Now largely based in Europe, Ray signed on to direct producer Samuel Bronston's life of Christ as a replacement for the original director, John Farrow. Shooting in Spain, Ray cast Jeffrey Hunter, who had played Jesse James's brother Frank for the director a few years before, as Jesus. A vast undertaking by any account, the production endured intervention by backing studio MGM, logistical challenges, and the project grew in ways that Ray was not strong enough to control. Perhaps predictably, King of Kings was received with hostility by the U.S. press, the Catholic periodical America, in a review titled "Christ or Credit Card?", calling it "disedifying and antireligious."
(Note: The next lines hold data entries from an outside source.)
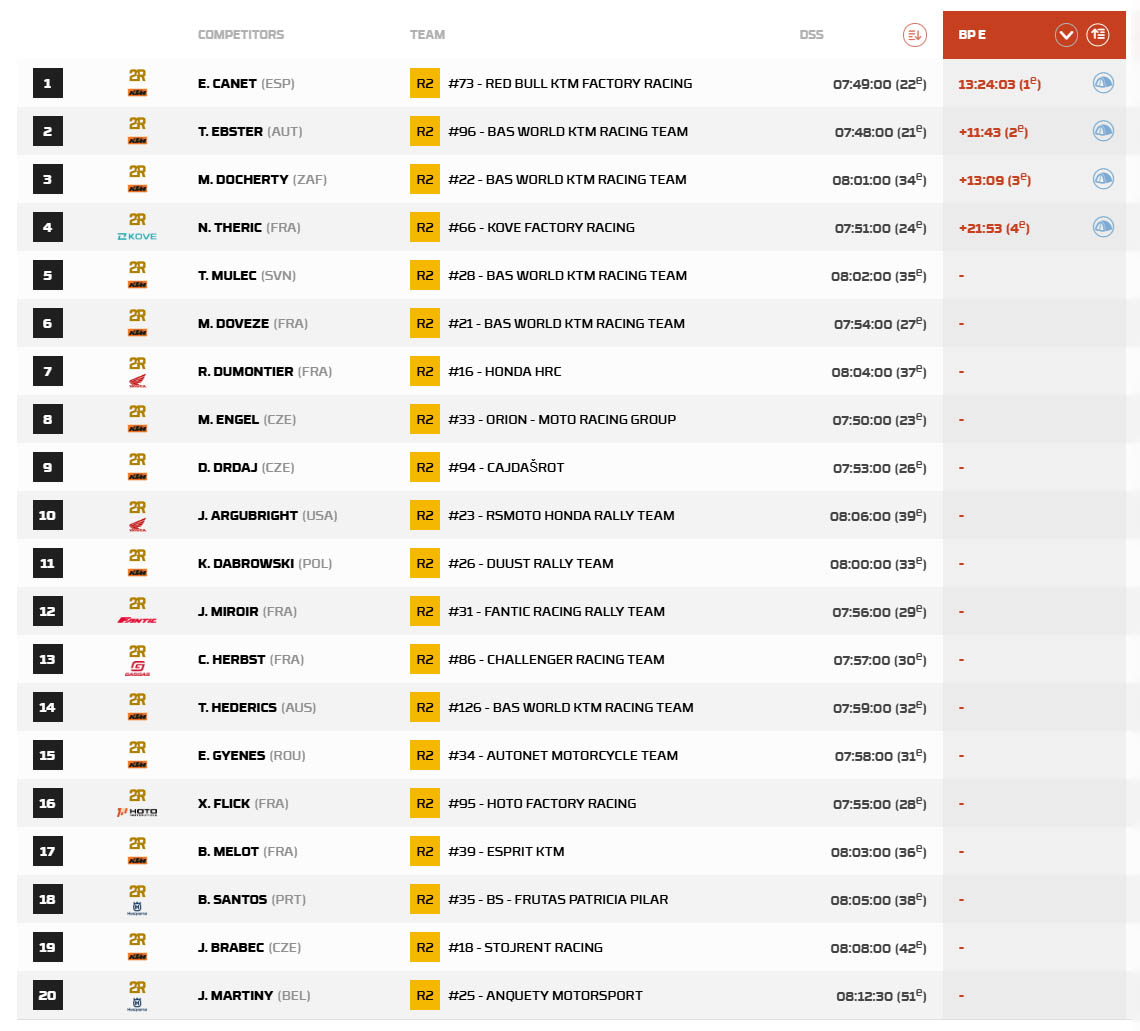Sort the table by DSS start time
1140x1031 pixels.
tap(914, 35)
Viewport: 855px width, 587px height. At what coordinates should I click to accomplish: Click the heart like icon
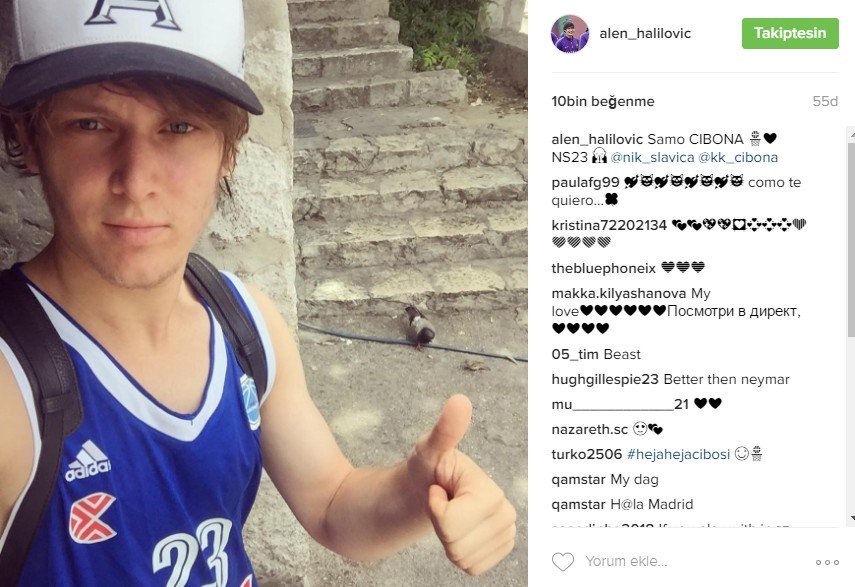point(563,561)
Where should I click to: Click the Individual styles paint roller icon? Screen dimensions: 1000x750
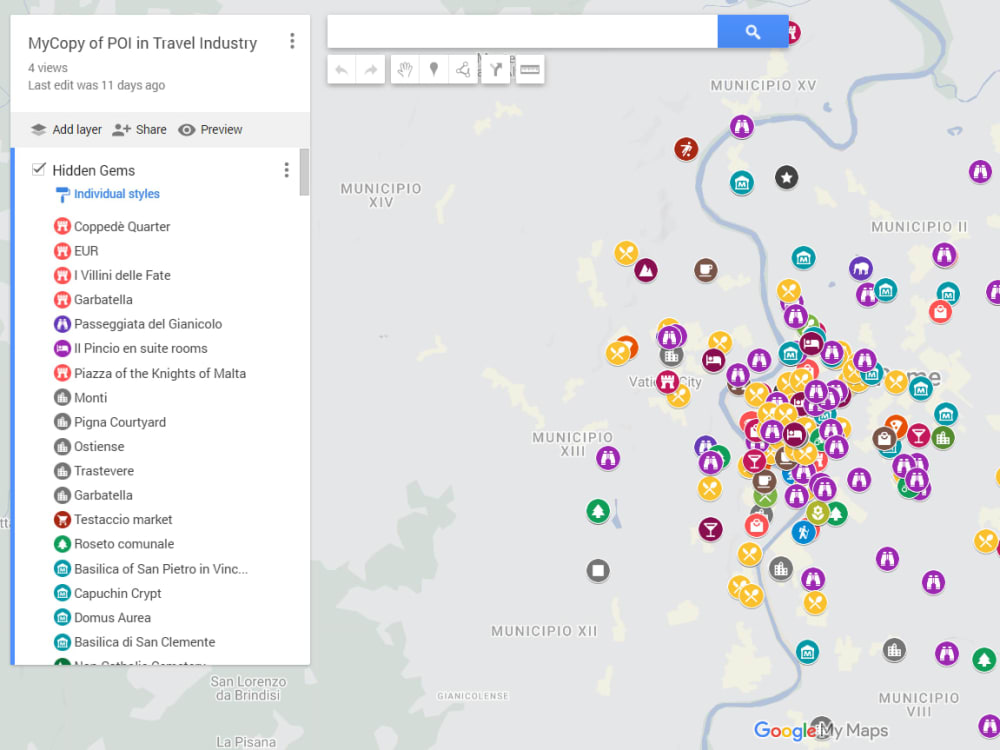point(62,194)
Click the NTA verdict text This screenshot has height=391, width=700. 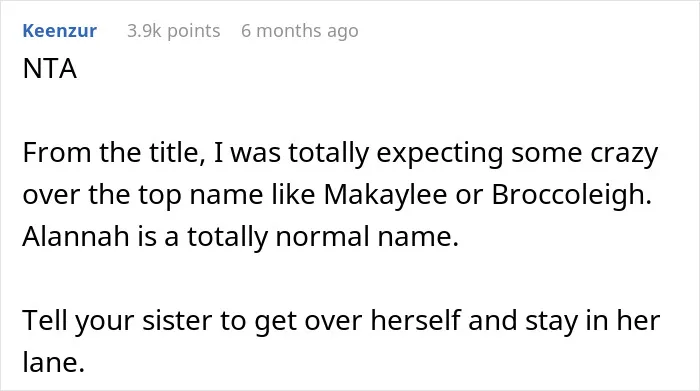[50, 69]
Screenwriter Philip Yordan, Ray's collaborator on several projects, back to Johnny Guitar and including King of Kings, looking at an extremely lucrative prospect, persuaded the director to sign again with Bronston for another epic, this one about the Boxer Rebellion. As biographer Bernard Eisenschitz observes: "Accounts of Ray during the making of 55 Days at Peking portray, not a man who was drinking, but a film-maker who couldn't make up his mind, seeking refuge in frenzied activity and loading himself with unnecessary burdens." With an international cast, including Charlton Heston, Ava Gardner, David Niven and most of the staff of Madrid's Chinese restaurants, again for Ray, the project was being rewritten on the fly, and he was directing with little preparation. By habit, and because of the pressures of the job, he was heavily medicated and slept little, and finally, he collapsed on the set, according to his wife, suffering a tachycardia. He was replaced by Andrew Marton, a highly regarded second-unit director fresh off another runaway spectacle, Cleopatra, with some of Heston's final scenes with Gardner directed by Guy Green, at Heston's request. Released from hospital, Ray tried to participate in the editing process, but, according to Marton, "was so abusive and so critical of the first part of the picture, which was my part," that Bronston forbade Ray from viewing any more of the assembled scenes. Though Marton estimated that sixty-five per cent of the picture was his, and though he wanted the directing credit, he accepted a financial settlement from Bronston. Ray was credited as director, and represented the film, his last mainstream motion picture, at its May 1963 premiere in London.